▸ Excerpted data
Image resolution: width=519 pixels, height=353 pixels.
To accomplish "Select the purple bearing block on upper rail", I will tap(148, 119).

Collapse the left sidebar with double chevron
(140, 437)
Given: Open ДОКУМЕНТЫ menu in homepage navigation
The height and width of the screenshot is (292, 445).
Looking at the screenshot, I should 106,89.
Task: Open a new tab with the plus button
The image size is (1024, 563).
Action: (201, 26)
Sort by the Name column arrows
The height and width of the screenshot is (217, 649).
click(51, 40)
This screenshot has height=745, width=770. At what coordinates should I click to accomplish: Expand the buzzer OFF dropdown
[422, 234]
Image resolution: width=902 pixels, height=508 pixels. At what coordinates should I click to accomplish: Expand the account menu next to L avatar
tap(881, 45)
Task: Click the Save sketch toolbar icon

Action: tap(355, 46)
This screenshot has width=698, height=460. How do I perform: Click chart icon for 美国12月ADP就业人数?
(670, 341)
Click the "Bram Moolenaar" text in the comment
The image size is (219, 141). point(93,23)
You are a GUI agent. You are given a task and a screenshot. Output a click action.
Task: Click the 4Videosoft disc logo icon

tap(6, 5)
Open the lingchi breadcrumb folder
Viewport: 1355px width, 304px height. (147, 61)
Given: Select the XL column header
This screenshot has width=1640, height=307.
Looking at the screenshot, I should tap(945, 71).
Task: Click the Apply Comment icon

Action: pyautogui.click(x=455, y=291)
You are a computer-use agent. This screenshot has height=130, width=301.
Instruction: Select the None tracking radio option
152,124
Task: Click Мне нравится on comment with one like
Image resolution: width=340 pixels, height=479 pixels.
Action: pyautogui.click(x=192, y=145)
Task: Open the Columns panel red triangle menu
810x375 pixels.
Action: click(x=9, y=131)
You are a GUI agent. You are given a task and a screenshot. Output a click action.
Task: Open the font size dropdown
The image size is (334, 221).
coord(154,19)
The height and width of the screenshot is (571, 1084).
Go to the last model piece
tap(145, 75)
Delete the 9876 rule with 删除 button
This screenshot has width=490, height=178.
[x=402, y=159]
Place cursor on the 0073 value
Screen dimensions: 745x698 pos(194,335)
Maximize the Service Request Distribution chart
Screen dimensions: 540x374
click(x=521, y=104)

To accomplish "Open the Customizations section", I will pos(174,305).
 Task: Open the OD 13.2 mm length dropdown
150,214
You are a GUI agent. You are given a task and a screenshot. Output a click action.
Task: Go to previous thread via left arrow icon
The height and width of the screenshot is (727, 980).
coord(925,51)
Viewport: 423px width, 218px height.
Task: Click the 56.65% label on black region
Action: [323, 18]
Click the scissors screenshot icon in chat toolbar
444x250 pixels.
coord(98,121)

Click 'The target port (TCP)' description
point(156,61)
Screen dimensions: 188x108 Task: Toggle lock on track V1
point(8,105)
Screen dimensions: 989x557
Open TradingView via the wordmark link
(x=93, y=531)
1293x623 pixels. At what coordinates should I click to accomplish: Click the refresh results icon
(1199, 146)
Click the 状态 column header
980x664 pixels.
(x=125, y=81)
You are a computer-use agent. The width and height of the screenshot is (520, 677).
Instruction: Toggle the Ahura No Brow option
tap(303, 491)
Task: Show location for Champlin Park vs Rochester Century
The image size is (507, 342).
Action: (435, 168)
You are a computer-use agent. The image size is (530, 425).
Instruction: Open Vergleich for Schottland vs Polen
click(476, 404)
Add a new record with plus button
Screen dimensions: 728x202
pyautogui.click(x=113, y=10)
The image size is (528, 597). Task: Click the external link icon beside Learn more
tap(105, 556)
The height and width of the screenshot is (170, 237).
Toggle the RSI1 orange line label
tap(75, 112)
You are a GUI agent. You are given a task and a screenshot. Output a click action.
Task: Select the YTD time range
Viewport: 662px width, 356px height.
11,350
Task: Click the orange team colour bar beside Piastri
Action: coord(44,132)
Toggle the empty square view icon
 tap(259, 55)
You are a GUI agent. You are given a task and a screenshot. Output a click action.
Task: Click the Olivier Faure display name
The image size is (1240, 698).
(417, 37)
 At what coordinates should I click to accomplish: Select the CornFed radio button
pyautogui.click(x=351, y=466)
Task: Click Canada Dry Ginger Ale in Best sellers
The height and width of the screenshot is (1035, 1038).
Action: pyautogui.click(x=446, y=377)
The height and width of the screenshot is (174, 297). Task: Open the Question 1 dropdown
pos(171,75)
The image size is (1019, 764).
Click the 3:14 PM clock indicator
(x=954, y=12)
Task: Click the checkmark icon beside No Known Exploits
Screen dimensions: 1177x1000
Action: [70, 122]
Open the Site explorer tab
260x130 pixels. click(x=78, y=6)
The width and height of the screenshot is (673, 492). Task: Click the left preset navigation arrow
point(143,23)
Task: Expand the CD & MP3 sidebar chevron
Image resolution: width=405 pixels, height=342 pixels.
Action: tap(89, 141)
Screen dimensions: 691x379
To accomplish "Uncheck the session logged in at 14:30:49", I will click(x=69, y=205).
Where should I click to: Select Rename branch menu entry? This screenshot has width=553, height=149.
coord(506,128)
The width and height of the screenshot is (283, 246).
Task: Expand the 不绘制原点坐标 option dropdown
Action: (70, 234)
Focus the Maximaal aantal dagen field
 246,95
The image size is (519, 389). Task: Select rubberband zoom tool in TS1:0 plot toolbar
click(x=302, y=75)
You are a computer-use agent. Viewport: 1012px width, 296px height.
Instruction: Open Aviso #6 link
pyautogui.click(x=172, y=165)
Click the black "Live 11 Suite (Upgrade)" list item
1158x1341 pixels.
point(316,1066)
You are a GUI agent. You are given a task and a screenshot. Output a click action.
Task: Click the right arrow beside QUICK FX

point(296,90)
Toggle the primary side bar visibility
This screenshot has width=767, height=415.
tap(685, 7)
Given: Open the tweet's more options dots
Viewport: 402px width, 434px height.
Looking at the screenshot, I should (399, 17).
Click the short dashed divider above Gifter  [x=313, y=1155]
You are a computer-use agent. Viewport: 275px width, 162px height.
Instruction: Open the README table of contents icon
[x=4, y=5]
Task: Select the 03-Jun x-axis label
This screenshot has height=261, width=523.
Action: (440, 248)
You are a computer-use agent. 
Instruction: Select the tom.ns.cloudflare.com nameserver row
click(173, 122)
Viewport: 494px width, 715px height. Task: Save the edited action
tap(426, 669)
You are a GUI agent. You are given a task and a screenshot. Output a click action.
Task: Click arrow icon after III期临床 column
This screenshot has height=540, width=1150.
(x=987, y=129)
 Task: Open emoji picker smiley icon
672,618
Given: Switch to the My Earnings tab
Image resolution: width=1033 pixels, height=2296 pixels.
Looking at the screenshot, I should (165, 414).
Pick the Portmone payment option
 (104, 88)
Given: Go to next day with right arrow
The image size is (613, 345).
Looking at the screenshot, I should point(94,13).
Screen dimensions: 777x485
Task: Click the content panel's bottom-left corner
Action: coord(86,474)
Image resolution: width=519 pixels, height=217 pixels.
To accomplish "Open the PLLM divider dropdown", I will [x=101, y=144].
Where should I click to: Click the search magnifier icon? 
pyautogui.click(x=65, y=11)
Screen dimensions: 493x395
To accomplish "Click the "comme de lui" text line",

▸ Exercise description
Set down all of the data above, word for word.

▸ Answer for the task
Image resolution: width=519 pixels, height=353 pixels.
To accomplish "Select the purple bearing block on upper rail", I will tap(148, 119).

Collapse the left sidebar with double chevron
(140, 437)
Given: Open ДОКУМЕНТЫ menu in homepage navigation
The height and width of the screenshot is (292, 445).
Looking at the screenshot, I should 106,89.
Task: Open a new tab with the plus button
The image size is (1024, 563).
Action: (201, 26)
Sort by the Name column arrows
The height and width of the screenshot is (217, 649).
click(51, 40)
This screenshot has height=745, width=770. At what coordinates should I click to accomplish: Expand the buzzer OFF dropdown
[422, 234]
Image resolution: width=902 pixels, height=508 pixels. At what coordinates should I click to accomplish: Expand the account menu next to L avatar
tap(881, 45)
Task: Click the Save sketch toolbar icon

Action: tap(355, 46)
This screenshot has width=698, height=460. How do I perform: Click chart icon for 美国12月ADP就业人数?
(670, 341)
Click the "Bram Moolenaar" text in the comment
The image size is (219, 141). point(93,23)
You are a GUI agent. You are given a task and a screenshot. Output a click action.
Task: Click the 4Videosoft disc logo icon

tap(6, 5)
Open the lingchi breadcrumb folder
Viewport: 1355px width, 304px height. (147, 61)
Given: Select the XL column header
This screenshot has width=1640, height=307.
Looking at the screenshot, I should tap(945, 71).
Task: Click the Apply Comment icon

Action: pyautogui.click(x=455, y=291)
You are a computer-use agent. This screenshot has height=130, width=301.
Instruction: Select the None tracking radio option
152,124
Task: Click Мне нравится on comment with one like
Image resolution: width=340 pixels, height=479 pixels.
Action: pyautogui.click(x=192, y=145)
Task: Open the Columns panel red triangle menu
810x375 pixels.
Action: click(x=9, y=131)
You are a GUI agent. You are given a task and a screenshot. Output a click action.
Task: Open the font size dropdown
The image size is (334, 221).
coord(154,19)
The height and width of the screenshot is (571, 1084).
Go to the last model piece
tap(145, 75)
Delete the 9876 rule with 删除 button
This screenshot has width=490, height=178.
[x=402, y=159]
Place cursor on the 0073 value
Screen dimensions: 745x698 pos(194,335)
Maximize the Service Request Distribution chart
Screen dimensions: 540x374
click(x=521, y=104)

To accomplish "Open the Customizations section", I will pos(174,305).
 Task: Open the OD 13.2 mm length dropdown
150,214
You are a GUI agent. You are given a task and a screenshot. Output a click action.
Task: Go to previous thread via left arrow icon
The height and width of the screenshot is (727, 980).
coord(925,51)
Viewport: 423px width, 218px height.
Task: Click the 56.65% label on black region
Action: [323, 18]
Click the scissors screenshot icon in chat toolbar
444x250 pixels.
coord(98,121)

Click 'The target port (TCP)' description
point(156,61)
Screen dimensions: 188x108 Task: Toggle lock on track V1
point(8,105)
Screen dimensions: 989x557
Open TradingView via the wordmark link
(x=93, y=531)
1293x623 pixels. At what coordinates should I click to accomplish: Click the refresh results icon
(1199, 146)
Click the 状态 column header
980x664 pixels.
(x=125, y=81)
You are a computer-use agent. The width and height of the screenshot is (520, 677).
Instruction: Toggle the Ahura No Brow option
tap(303, 491)
Task: Show location for Champlin Park vs Rochester Century
The image size is (507, 342).
Action: (435, 168)
You are a computer-use agent. The image size is (530, 425).
Instruction: Open Vergleich for Schottland vs Polen
click(476, 404)
Add a new record with plus button
Screen dimensions: 728x202
pyautogui.click(x=113, y=10)
The image size is (528, 597). Task: Click the external link icon beside Learn more
tap(105, 556)
The height and width of the screenshot is (170, 237).
Toggle the RSI1 orange line label
tap(75, 112)
You are a GUI agent. You are given a task and a screenshot. Output a click action.
Task: Select the YTD time range
Viewport: 662px width, 356px height.
11,350
Task: Click the orange team colour bar beside Piastri
Action: coord(44,132)
Toggle the empty square view icon
 tap(259, 55)
You are a GUI agent. You are given a task and a screenshot. Output a click action.
Task: Click the Olivier Faure display name
The image size is (1240, 698).
(417, 37)
 At what coordinates should I click to accomplish: Select the CornFed radio button
pyautogui.click(x=351, y=466)
Task: Click Canada Dry Ginger Ale in Best sellers
The height and width of the screenshot is (1035, 1038).
Action: pyautogui.click(x=446, y=377)
The height and width of the screenshot is (174, 297). Task: Open the Question 1 dropdown
pos(171,75)
The image size is (1019, 764).
Click the 3:14 PM clock indicator
(x=954, y=12)
Task: Click the checkmark icon beside No Known Exploits
Screen dimensions: 1177x1000
Action: [70, 122]
Open the Site explorer tab
260x130 pixels. click(x=78, y=6)
The width and height of the screenshot is (673, 492). Task: Click the left preset navigation arrow
point(143,23)
Task: Expand the CD & MP3 sidebar chevron
Image resolution: width=405 pixels, height=342 pixels.
Action: tap(89, 141)
Screen dimensions: 691x379
To accomplish "Uncheck the session logged in at 14:30:49", I will click(x=69, y=205).
Where should I click to: Select Rename branch menu entry? This screenshot has width=553, height=149.
coord(506,128)
The width and height of the screenshot is (283, 246).
Task: Expand the 不绘制原点坐标 option dropdown
Action: (70, 234)
Focus the Maximaal aantal dagen field
 246,95
The image size is (519, 389). Task: Select rubberband zoom tool in TS1:0 plot toolbar
click(x=302, y=75)
You are a computer-use agent. Viewport: 1012px width, 296px height.
Instruction: Open Aviso #6 link
pyautogui.click(x=172, y=165)
Click the black "Live 11 Suite (Upgrade)" list item
1158x1341 pixels.
point(316,1066)
You are a GUI agent. You are given a task and a screenshot. Output a click action.
Task: Click the right arrow beside QUICK FX

point(296,90)
Toggle the primary side bar visibility
This screenshot has width=767, height=415.
tap(685, 7)
Given: Open the tweet's more options dots
Viewport: 402px width, 434px height.
Looking at the screenshot, I should (399, 17).
Click the short dashed divider above Gifter  [x=313, y=1155]
You are a computer-use agent. Viewport: 275px width, 162px height.
Instruction: Open the README table of contents icon
[x=4, y=5]
Task: Select the 03-Jun x-axis label
This screenshot has height=261, width=523.
Action: (440, 248)
You are a computer-use agent. 
Instruction: Select the tom.ns.cloudflare.com nameserver row
click(173, 122)
Viewport: 494px width, 715px height. Task: Save the edited action
tap(426, 669)
You are a GUI agent. You are given a task and a screenshot. Output a click action.
Task: Click arrow icon after III期临床 column
This screenshot has height=540, width=1150.
(x=987, y=129)
 Task: Open emoji picker smiley icon
672,618
Given: Switch to the My Earnings tab
Image resolution: width=1033 pixels, height=2296 pixels.
Looking at the screenshot, I should (165, 414).
Pick the Portmone payment option
 (104, 88)
Given: Go to next day with right arrow
The image size is (613, 345).
Looking at the screenshot, I should point(94,13).
Screen dimensions: 777x485
Task: Click the content panel's bottom-left corner
Action: coord(86,474)
Image resolution: width=519 pixels, height=217 pixels.
To accomplish "Open the PLLM divider dropdown", I will [x=101, y=144].
Where should I click to: Click the search magnifier icon? 
pyautogui.click(x=65, y=11)
Screen dimensions: 493x395
To accomplish "Click the "comme de lui" text line",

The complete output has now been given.